The CPHLN guidelines are poorly researched, poorly referenced, and impinge on clinical diagnostic criteria yet the authors are not practicing clinicians and have very little if any clinical history with Lyme patients. Another example of just how poorly written the Canadian guidelines are is this outrageous statement, "For example, a patient residing in an area where blacklegged ticks are established who presents with a typical bull's eye rash in July should be considered to have Lyme disease until proven otherwise." July is only one of the months to have the rash and the fact that these authors narrow this speaks volumes as to their expertise, or intent. The guidelines are a case of the blind leading the blind. Here is another outlandish quote, "Lyme disease incidence is...very low or zero in most parts of central Canada..." In reality ticks that carry Lyme disease are spread at random everywhere in Canada up to at least the 55th parallel by migratory birds. With a randomly spread disease there can be no areas of zero risk. Stating an area is even low risk is dangerous as it clearly sends the doctor the wrong signal. Ones own backyard garden may become high risk overnight if birds have deposited infected ticks that have now infected the rodent population on the property. The above quotes are consistent with the pattern of trivialization of Lyme disease in Canada that victims groups have been trying to overcome for 2 decades.

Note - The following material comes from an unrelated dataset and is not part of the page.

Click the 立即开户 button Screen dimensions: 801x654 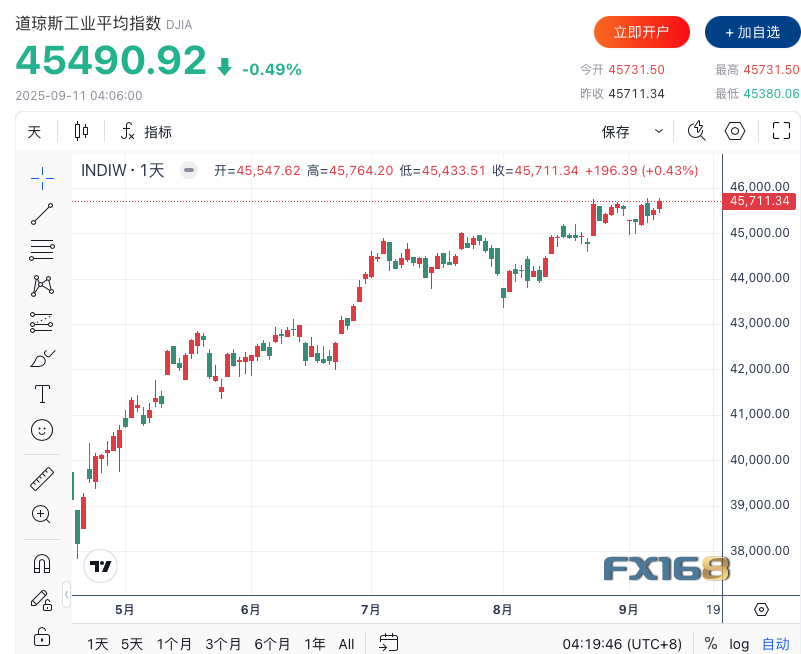(642, 32)
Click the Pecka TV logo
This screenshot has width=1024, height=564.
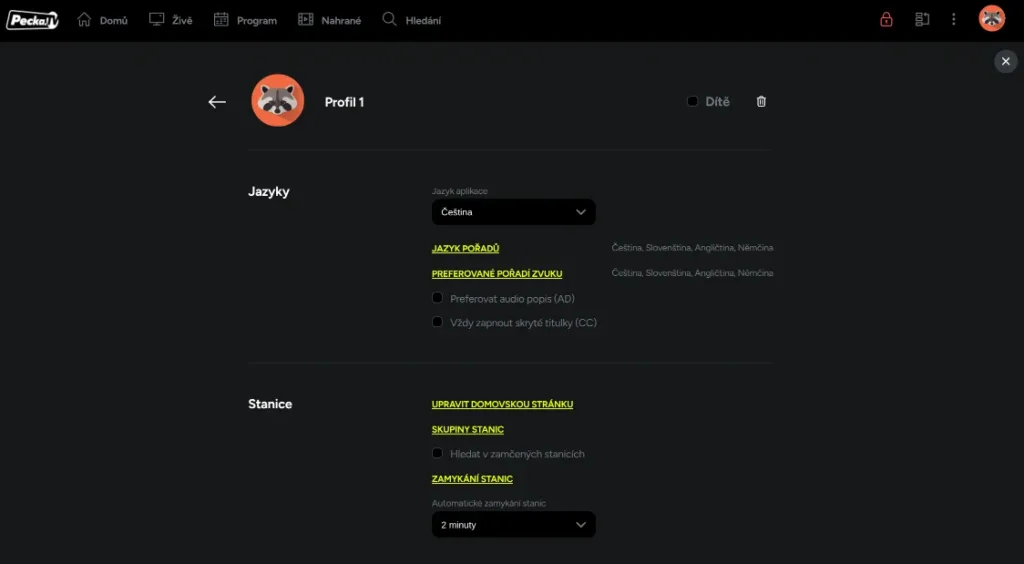32,20

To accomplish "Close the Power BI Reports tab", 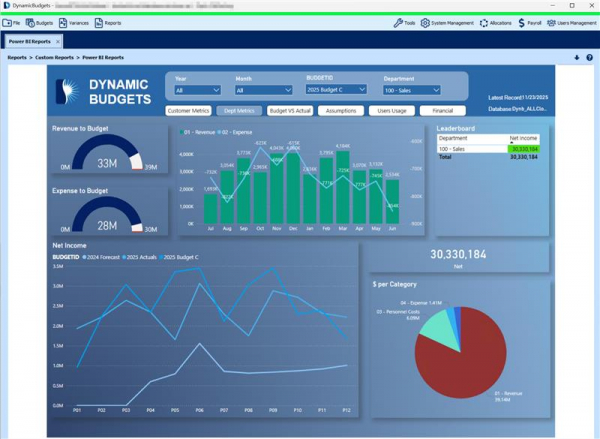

For a very pertinent read, read this journal paper,
"Guidelines have done more harm than good".
One really must ask...why? Why are tax payer funded employees setting health policy for which they have no particular expertise in and more importantly why did they rush to do this in defiance of the mandate of the Public Health Agency of Canada which is to include the stakeholders in matters of health? Why is the Public health Agency of Canada funding an organization that ignores their mandate? Why is an author of these guidelines also on the ad-hoc committee and contributor to the Infectious Disease Society of America guidelines that are now under investigation by the Attorney General for the state of Connecticut (the town of Lyme, Connecticut is where the name came from)? To understand this bizarre and controversial situation please read this and give it some thought.
The victims of Lyme disease in Canada include lawyers, doctors, engineers, government employees, labourers, conservatives, liberals, socialists, catholics, protestants, muslims, agnostics, athiests, etc.. We are the ultimate stakeholder and because we have the expertise to understand how poor the CPHLN science is, we were removed from the equation. What influence can taint medicine so far? Who stands to lose (money) or perhaps in Canada, respect?
An August 8, 2007 press release indicates President George Bush was treated for Lyme disease based solely on the rash, but had this been Canada, and it was not someone with clout, would the person be treated?
The new Canadian laboratory guidelines make this very unlikely in 99.99% of the country.
| "Scientific evidence can be valuable if it is used—along with information on best practices, outcomes research, and clinical experience—to inform physicians about treatment options. But cost considerations must be carefully separated from a review of scientific data to protect the reliability of the research. If not, “evidence-based medicine” is likely to become not a guideline but rather a straight-jacket and an excuse for denying care that is medically necessary and appropriate." Laura Remson Mitchell
|
|
According to the CPHLN guidelines, a doctor must first recognize symptoms of a disease they have been told for years does not exist in Canada (except in the rarest of circumstances). Doctors (far too many) are still telling patients there is no Lyme disease in their area. According to these guidelines the doctor has to ask the patient whether they may have been to an area that the doctor has no knowledge of as to whether ticks are present there or not.